I see this a behavior as a good feature, seems like gmail just mark the
message as read when you download if via pop and the pop server consider
this information at the time to serve clients, it looks a pretty clean
solution for me.
I do agree that this is probably not compliant with pop3 protocol, but,
sometimes you can break a RFC to serve a good service and sometimes a
RFC is rewrited to agree with a good new feature (have a look in SIP
evolution).
I will try to do a plugin for that when I have time!
Thanks!
That's almost always correct: normal client-based POP3 server
retention is entirely dependent on clients that keep track of what
messages they have or have not downloaded, and some POP3 servers also
maintain a Status header so that multiple clients can look at the same
message and know whether another client has already read it.
GMail goes a bit further, in a somewhat useful fashion.
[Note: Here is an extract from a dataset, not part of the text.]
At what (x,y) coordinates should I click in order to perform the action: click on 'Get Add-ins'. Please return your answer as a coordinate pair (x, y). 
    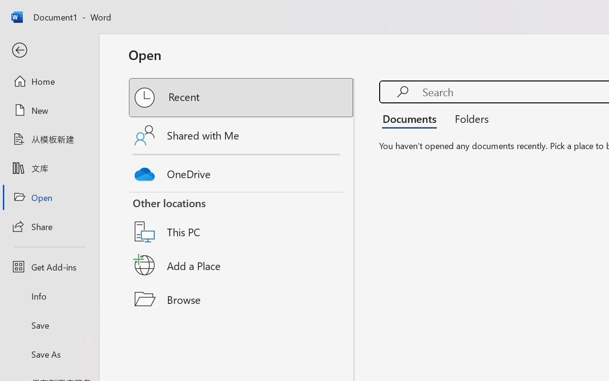
    Looking at the image, I should click on (49, 266).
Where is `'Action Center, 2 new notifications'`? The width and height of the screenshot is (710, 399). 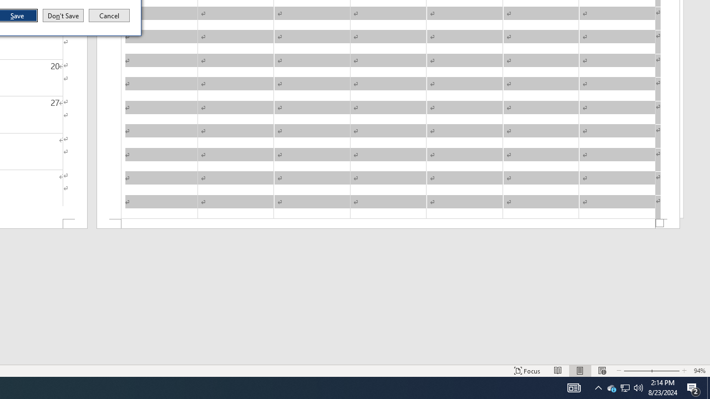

Their POP3
server acts mostly like an auto-deleting server: once a message has
been retrieved by POP3, it will not be seen on later POP3 sessions,
even though it is retained in the GMail Inbox. Mail deleted by a POP3
or IMAP client is removed from the Inbox, but remains in the "All
Mail" dump as well as in whatever labelled collection it is in.
Frankly, that behavior is positively weird and arguably dysfunctional
from a POP3 perspective, but then POP3 really isn't designed with a
server-based persistent mailstore in mind.
It is my understanding that there is widespread principled aversion to
the Status header (which is understandable) so that's likely not to
happen for Dovecot. The GMail message hiding for POP3 seems to me like
a recipe for disaster for anyone not willing to provide essentially
unlimited permanent storage for mail, since it effectively hides mail
from POP3 users without deleting it.